Uploaded image for project: 'Jenkins'
  1. Jenkins
  2. JENKINS-36637

GIT changelog invalid char 0x1b (escape) in XML

    • Icon: Bug Bug
    • Resolution: Unresolved
    • Icon: Minor Minor
    • git-plugin
    •  jenkins-2.9-1.1
      Git plugin 2.5.2
      Oracle Linux

      Our Jenkins server is running jenkins-2.9-1.1. Git plugin 2.5.2 is installed.

      I have a Jenkins job that I use to get the changelog of our GIT repos.

      In the job's Source Code Management section, I selected multiple SCMs. I added 4 GIT repos (horizon, keystone, glance & base). In each GIT section, I added the GIT repo info (repo URL, credentials, branches to build).

      For Additional Behaviors, I added
      Calculate changelog against a specific branch
      Check out to a sub-directory
      Custom SCM name

      E.g.

      • Branch to build refs/heads/next
      • Calculate changelog against a specific branch
        Name of repository: refs
        Name of branch: tags/<tag_name>

      Issue:
      If I ran the job with just 1 GIT repo, it would return the changelog.
      If I included just 3 of the 4 repos (when run individually or together in the same job), it would return the changelog for each repo.
      If I included all 4 repos, no changelog would return.

      So, it looked like 1 of these 4 repos (openstack-base in this case) couldn't get the changelog.

      What I found out:
      In the build dir, I could see the changelog.xml file. It contained all the changelog of all 4 repos.
      <sub-log scm="SCM_NAME_HORIZON">
      <sub-log scm="SCM_NAME_KEYSTONE">
      <sub-log scm="SCM_NAME_GLANCE">
      <sub-log scm="SCM_NAME_BASE">

      The problem is that when I added all 4 repos to the job, it should return the changelog of
      3 repos, but the job returned no changelog for all 4. Not even the 3 repos that suppose to return something when ran individually or together. It looked like the one job that has changelog issue (openstack-base) caused the other 3 to not report the changelogs also.
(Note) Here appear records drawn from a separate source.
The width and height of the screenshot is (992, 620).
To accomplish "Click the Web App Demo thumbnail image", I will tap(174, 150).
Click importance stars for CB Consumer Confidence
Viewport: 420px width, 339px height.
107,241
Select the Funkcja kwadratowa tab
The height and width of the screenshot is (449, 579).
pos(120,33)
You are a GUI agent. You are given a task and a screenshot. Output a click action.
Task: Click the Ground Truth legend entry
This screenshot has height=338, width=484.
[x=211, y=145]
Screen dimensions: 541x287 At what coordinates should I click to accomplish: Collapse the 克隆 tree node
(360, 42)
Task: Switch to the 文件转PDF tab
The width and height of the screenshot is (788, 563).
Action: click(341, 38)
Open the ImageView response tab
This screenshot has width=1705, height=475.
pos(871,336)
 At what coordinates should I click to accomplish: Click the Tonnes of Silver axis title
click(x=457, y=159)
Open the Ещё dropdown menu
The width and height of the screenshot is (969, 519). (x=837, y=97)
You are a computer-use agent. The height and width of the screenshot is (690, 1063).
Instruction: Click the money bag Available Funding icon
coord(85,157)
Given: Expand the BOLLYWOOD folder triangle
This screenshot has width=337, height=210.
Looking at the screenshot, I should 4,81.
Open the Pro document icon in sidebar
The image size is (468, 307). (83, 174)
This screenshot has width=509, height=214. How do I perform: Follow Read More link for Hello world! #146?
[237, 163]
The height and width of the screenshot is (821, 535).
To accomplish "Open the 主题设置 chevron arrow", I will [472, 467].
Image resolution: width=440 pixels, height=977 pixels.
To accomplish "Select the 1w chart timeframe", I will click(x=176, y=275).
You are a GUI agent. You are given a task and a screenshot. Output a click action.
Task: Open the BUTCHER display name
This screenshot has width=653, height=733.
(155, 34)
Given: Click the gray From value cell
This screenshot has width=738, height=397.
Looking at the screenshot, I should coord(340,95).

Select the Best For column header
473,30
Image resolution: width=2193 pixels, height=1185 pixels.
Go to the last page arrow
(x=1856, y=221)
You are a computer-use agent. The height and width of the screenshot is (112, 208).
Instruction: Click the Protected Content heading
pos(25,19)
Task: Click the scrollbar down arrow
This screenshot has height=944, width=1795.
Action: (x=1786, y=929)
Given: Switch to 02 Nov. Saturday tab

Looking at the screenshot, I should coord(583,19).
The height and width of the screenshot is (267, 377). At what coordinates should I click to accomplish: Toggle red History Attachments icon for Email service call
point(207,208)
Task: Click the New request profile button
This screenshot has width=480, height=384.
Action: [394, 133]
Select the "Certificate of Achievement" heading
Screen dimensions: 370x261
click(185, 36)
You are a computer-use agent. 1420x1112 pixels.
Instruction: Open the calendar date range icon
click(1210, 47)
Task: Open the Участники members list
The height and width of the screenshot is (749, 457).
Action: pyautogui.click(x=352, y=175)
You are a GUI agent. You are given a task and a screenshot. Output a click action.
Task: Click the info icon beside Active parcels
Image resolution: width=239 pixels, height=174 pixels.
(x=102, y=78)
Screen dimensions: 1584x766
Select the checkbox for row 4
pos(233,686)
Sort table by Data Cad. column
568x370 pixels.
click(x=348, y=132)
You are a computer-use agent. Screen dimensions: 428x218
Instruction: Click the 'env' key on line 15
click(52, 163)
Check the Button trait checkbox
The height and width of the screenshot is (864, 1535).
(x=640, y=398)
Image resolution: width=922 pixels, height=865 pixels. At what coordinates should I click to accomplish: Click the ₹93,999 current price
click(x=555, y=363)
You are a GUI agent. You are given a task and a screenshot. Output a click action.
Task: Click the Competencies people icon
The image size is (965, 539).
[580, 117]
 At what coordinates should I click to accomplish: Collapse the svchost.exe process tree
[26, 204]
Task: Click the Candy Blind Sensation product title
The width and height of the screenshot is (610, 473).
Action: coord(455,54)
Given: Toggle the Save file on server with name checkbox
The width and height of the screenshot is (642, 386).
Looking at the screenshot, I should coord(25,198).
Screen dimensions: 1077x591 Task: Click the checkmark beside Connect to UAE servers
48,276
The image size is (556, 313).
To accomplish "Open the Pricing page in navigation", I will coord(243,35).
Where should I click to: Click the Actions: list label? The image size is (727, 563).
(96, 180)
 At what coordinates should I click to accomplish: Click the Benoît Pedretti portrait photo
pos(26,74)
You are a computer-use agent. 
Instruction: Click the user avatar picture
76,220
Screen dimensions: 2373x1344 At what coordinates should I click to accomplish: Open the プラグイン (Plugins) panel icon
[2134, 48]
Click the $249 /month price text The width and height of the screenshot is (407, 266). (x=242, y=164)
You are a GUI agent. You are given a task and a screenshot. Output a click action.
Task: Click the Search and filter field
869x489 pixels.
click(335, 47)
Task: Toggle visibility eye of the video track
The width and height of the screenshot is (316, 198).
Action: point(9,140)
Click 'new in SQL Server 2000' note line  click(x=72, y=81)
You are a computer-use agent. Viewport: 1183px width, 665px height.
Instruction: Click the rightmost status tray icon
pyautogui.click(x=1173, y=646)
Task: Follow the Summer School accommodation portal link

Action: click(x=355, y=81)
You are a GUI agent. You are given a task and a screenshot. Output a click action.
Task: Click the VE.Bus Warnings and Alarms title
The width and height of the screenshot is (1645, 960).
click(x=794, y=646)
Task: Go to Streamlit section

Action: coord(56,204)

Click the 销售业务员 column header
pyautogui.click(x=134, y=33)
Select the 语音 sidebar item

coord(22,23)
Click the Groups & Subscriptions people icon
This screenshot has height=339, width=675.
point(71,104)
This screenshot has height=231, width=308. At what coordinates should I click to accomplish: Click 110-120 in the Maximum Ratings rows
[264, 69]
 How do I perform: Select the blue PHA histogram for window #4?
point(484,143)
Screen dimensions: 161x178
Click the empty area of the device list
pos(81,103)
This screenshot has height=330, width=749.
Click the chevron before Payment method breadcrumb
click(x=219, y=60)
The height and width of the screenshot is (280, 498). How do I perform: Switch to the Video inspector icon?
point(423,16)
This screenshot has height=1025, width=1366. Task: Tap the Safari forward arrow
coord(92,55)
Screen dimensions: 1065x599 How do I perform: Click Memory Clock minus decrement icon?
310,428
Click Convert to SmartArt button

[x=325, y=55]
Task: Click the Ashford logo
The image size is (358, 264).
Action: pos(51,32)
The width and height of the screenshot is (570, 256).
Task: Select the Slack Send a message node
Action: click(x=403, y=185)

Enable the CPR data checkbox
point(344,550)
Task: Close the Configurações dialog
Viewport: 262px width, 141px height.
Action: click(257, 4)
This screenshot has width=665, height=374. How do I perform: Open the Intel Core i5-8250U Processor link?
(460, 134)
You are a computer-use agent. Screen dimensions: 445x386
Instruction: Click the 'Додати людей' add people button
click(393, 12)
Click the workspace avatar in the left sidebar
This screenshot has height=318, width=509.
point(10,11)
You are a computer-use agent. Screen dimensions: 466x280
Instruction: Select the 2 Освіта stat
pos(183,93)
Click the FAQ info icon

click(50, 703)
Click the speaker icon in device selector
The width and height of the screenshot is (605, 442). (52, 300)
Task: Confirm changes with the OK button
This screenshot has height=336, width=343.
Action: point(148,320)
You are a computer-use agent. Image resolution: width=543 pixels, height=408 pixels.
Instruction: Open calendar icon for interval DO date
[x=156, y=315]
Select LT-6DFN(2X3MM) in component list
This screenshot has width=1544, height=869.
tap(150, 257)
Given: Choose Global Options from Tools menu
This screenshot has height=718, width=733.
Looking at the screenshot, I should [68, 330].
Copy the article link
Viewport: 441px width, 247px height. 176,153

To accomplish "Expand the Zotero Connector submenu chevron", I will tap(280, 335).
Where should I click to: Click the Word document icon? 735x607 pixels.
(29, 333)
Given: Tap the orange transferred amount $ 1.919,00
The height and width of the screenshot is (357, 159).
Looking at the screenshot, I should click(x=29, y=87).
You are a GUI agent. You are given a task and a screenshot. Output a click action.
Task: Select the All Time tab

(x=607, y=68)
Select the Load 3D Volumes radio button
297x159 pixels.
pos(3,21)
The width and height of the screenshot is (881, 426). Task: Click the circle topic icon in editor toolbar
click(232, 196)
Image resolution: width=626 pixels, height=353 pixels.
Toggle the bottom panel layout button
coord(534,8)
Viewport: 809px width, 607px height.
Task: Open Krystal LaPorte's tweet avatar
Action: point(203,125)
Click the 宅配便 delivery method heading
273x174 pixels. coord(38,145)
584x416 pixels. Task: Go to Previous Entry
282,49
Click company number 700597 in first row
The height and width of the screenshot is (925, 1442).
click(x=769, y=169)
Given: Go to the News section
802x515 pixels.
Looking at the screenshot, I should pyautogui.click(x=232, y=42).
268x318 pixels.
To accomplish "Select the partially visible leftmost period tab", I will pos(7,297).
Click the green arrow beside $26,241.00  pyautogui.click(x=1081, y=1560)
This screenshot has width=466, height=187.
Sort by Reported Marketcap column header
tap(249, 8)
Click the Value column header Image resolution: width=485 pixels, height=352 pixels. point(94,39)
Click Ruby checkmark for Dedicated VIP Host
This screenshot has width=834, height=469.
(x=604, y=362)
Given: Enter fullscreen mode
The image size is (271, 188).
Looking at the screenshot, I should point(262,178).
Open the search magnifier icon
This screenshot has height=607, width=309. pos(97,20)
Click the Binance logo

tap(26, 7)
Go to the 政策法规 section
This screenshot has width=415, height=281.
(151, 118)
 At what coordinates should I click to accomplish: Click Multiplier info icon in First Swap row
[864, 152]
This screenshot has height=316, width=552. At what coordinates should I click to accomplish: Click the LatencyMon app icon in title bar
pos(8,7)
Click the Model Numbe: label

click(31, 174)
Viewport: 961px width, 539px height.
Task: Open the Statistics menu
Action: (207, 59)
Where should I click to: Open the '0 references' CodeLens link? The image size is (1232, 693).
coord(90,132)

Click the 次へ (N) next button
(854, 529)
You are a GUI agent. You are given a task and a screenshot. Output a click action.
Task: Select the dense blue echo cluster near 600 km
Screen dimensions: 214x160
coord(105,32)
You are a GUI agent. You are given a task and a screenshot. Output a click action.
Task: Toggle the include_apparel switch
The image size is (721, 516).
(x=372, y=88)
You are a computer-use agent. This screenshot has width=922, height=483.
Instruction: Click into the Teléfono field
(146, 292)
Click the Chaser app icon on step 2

      I went to the Jenkins log (/var/log/jenkins/jenkins.log) and it complained about the changelog having an invalid XML character:

      Jul 08, 2016 5:11:41 PM hudson.model.AbstractBuild calcChangeSet
      WARNING: Failed to parse /var/lib/jenkins/jobs/kt_test1/builds/112/changelog.xml
      org.xml.sax.SAXParseException; systemId: file:/var/lib/jenkins/jobs/kt_test1/builds/112/changelog.xml; lineNumber: 7241; columnNumber: 18; An invalid XML character (Unicode: 0x1b) was found in the CDATA section.
          at com.sun.org.apache.xerces.internal.util.ErrorHandlerWrapper.createSAXParseException(ErrorHandlerWrapper.java:203)
          at com.sun.org.apache.xerces.internal.util.ErrorHandlerWrapper.fatalError(ErrorHandlerWrapper.java:177)
          at com.sun.org.apache.xerces.internal.impl.XMLErrorReporter.reportError(XMLErrorReporter.java:400)
          at com.sun.org.apache.xerces.internal.impl.XMLErrorReporter.reportError(XMLErrorReporter.java:327)
          at com.sun.org.apache.xerces.internal.impl.XMLScanner.reportFatalError(XMLScanner.java:1438)
          at com.sun.org.apache.xerces.internal.impl.XMLDocumentFragmentScannerImpl.scanCDATASection(XMLDocumentFragmentScannerImpl.java:1691)
          at com.sun.org.apache.xerces.internal.impl.XMLDocumentFragmentScannerImpl$FragmentContentDriver.next(XMLDocumentFragmentScannerImpl.java:3017)
          at com.sun.org.apache.xerces.internal.impl.XMLDocumentScannerImpl.next(XMLDocumentScannerImpl.java:606)
          at com.sun.org.apache.xerces.internal.impl.XMLDocumentFragmentScannerImpl.scanDocument(XMLDocumentFragmentScannerImpl.java:510)
          at com.sun.org.apache.xerces.internal.parsers.XML11Configuration.parse(XML11Configuration.java:848)
          at com.sun.org.apache.xerces.internal.parsers.XML11Configuration.parse(XML11Configuration.java:777)
          at com.sun.org.apache.xerces.internal.parsers.XMLParser.parse(XMLParser.java:141)
          at com.sun.org.apache.xerces.internal.parsers.AbstractSAXParser.parse(AbstractSAXParser.java:1213)
          at com.sun.org.apache.xerces.internal.jaxp.SAXParserImpl$JAXPSAXParser.parse(SAXParserImpl.java:643)
          at com.sun.org.apache.xerces.internal.jaxp.SAXParserImpl.parse(SAXParserImpl.java:327)
          at javax.xml.parsers.SAXParser.parse(SAXParser.java:328)
          at org.jenkinsci.plugins.multiplescms.MultiSCMChangeLogParser.parse(MultiSCMChangeLogParser.java:158)
          at hudson.model.AbstractBuild.calcChangeSet(AbstractBuild.java:911)
          at hudson.model.AbstractBuild.access$600(AbstractBuild.java:105)
          at hudson.model.AbstractBuild$AbstractBuildExecution.defaultCheckout(AbstractBuild.java:616)
          at jenkins.scm.SCMCheckoutStrategy.checkout(SCMCheckoutStrategy.java:86)
          at hudson.model.AbstractBuild$AbstractBuildExecution.run(AbstractBuild.java:529)
          at hudson.model.Run.execute(Run.java:1720)
          at hudson.model.FreeStyleBuild.run(FreeStyleBuild.java:43)
          at hudson.model.ResourceController.execute(ResourceController.java:98)
          at hudson.model.Executor.run(Executor.java:410)
      

      The line it is complaining is

          meta:release:^[[1;35;40m^[[KCommit:^[[m^[[K Davanum Srinivas &lt;davanum@gmail.com&gt;
      

      It looked like those ^ &, etc. char are invalid xml characters. There are other lines with these invalid char also.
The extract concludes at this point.